Being part of the swimming world for so many years, Dan has also seen the good and the bad of coaching. He has been on deck with those types of coaches that will list off the names of fast swimmers they’ve coached as if they were trophies to be collected. 

“What I realize keeps me coming back is the different levels of success that I can see,” said Dan. “There isn’t really a word for the look on a kid’s face when they talk to you about something they thought they couldn’t do or thought was really far off, and then they accomplish it. Maybe it’s qualifying for a really big meet, or maybe it’s completing their first 50 freestyle.”

During the COVID Pandemic, Dan worked with kids who were struggling to maintain mental health through all the unknowns. 

“That was not an easy time to be coaching kids. When pools were shut down up in Virginia, we were swimming outside in the winter, it was like 27 degrees out. But to be able to get through that and watch these kids’ faces when they finally succeed, it makes me feel like it’s all worth it,” said Dan. “Ultimately, it’s all about making sure that we can give these kids that feeling of success and happiness that Sydney and I have both felt in swimming ourselves. I just want to make sure that these kids are experiencing those same things and realize that it’s nothing to live or die by, but it can be an outlet for stress, and it can be a community rather than just a competitive sport. It can be more than that.”

After years of coaching in an ultra-competitive, big team environment, both Dan and Sydney realized they were ready for a change. They wanted to continue in the swimming world somewhere besides the crowded suburbs of North Virginia. When an opportunity came up to coach in the mountains of Western North Carolina, they jumped at the chance. 

The relocation to WNC has been a whirlwind of new, different and exciting experiences. The couple moved here at the beginning of August, got married before the month’s end, jetted off for a two-week honeymoon in Thailand and started swim practice at the Waynesville Recreation Center pool just two days later. 

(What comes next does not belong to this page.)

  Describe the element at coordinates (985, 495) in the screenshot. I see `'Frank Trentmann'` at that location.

“It was really great to see all the kids who showed up and all the varying ability levels, it’s just been a great, great start,” said Sydney. “I have loved it down here. Everybody is so nice.”

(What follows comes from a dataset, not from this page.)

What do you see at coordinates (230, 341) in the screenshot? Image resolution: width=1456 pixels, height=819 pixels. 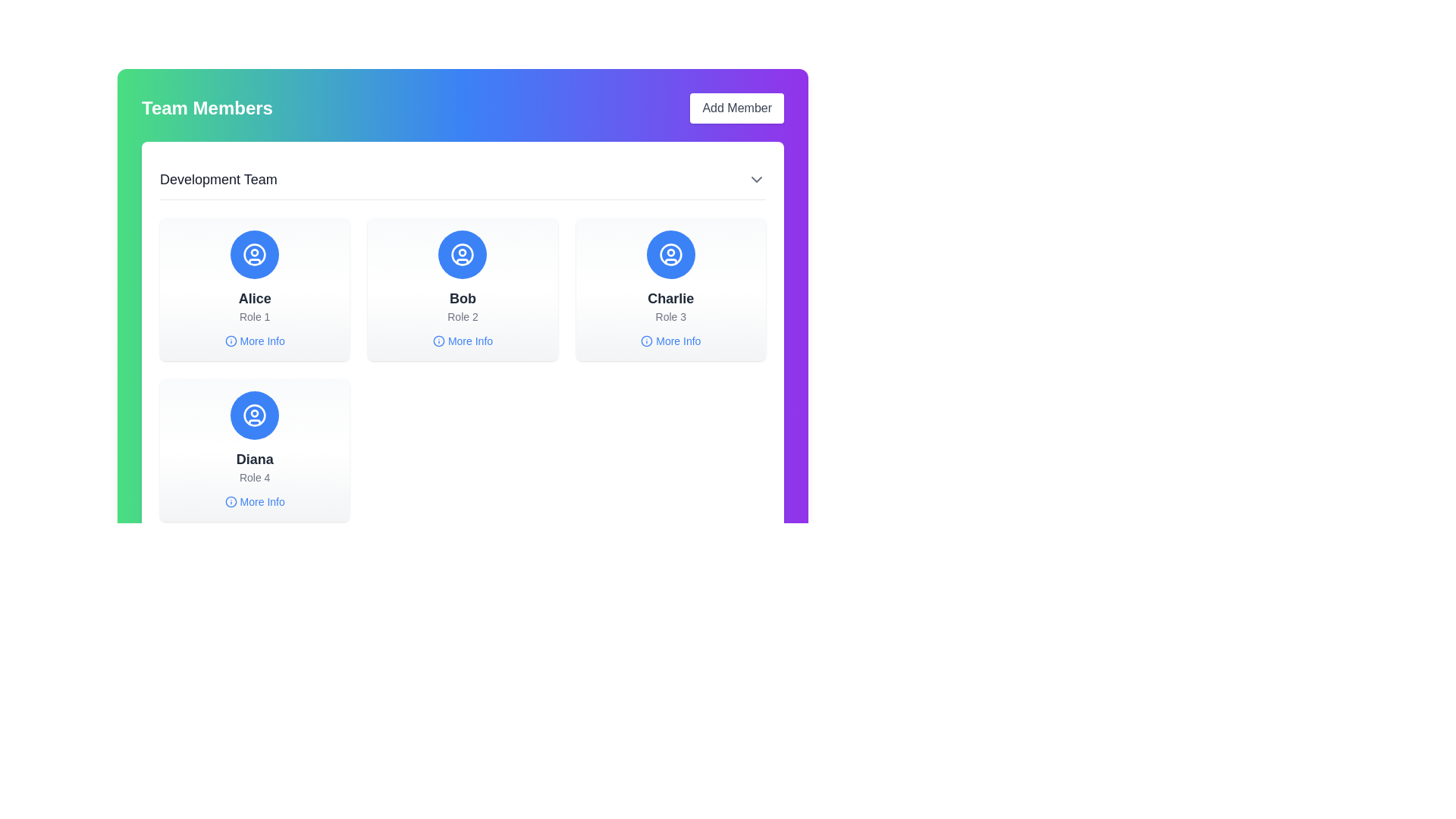 I see `the circular Icon component in the 'More Info' section under the card labeled 'Alice'` at bounding box center [230, 341].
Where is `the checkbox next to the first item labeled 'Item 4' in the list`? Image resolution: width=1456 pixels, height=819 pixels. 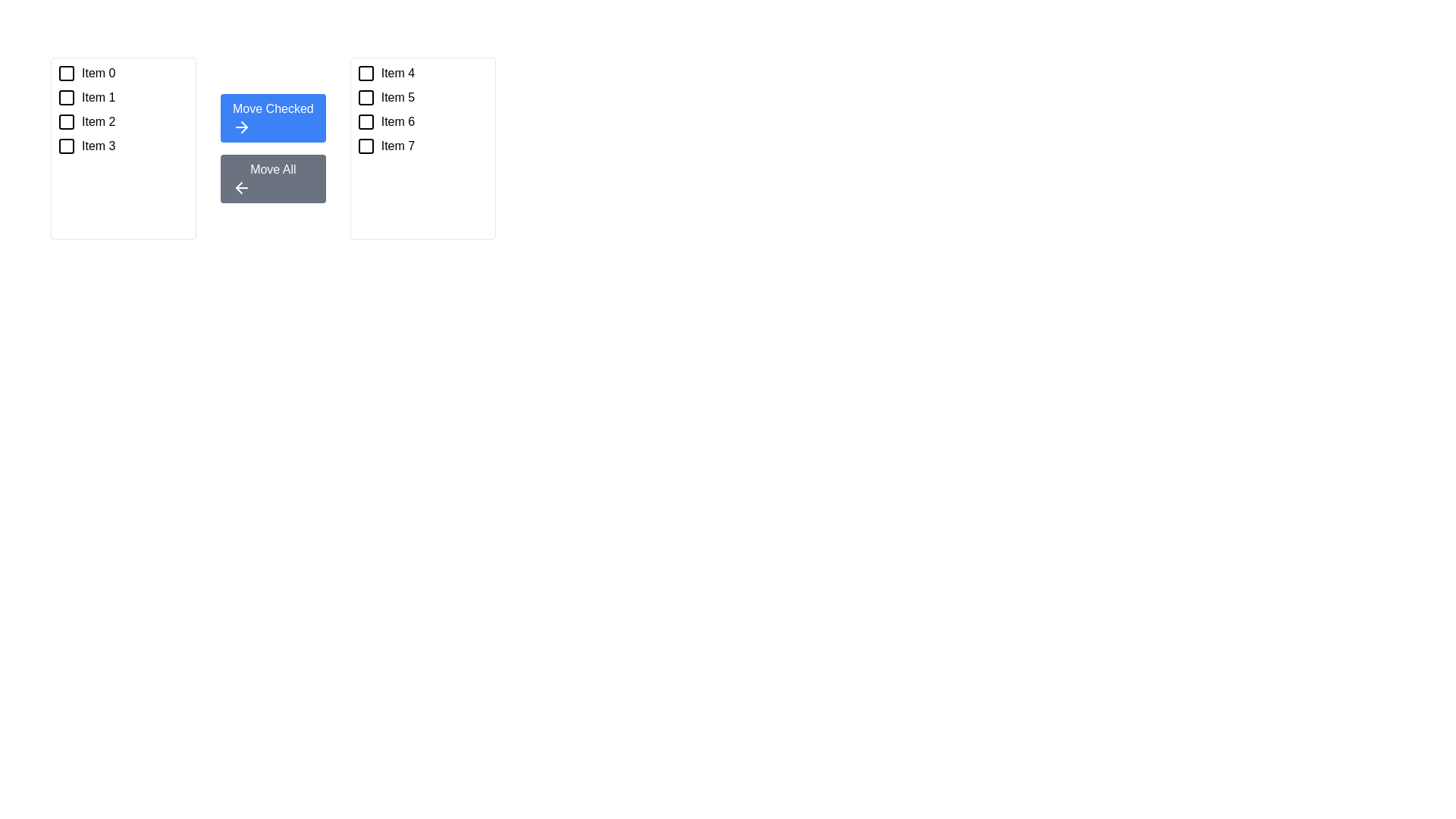 the checkbox next to the first item labeled 'Item 4' in the list is located at coordinates (422, 73).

There are currently 55 swimmers on the SMAC team, and new members are always welcome. For two coaches that came from large programs, Dan and Sydney are relishing the ability to coach fewer swimmers of differing levels. 

There is also the adjustment to living in a new town and a more rural environment. While at their old team swimmers may have shown up late for practice because of traffic, Dan was recently told by a late swimmer that the family’s pig had escaped and had to be chased down before leaving the house. 

“[The transition] has been fun for me and Sydney,” said Dan. “Swimming can touch so many different communities. We’re just happy to be here and super happy that SMAC has welcomed us with open arms.”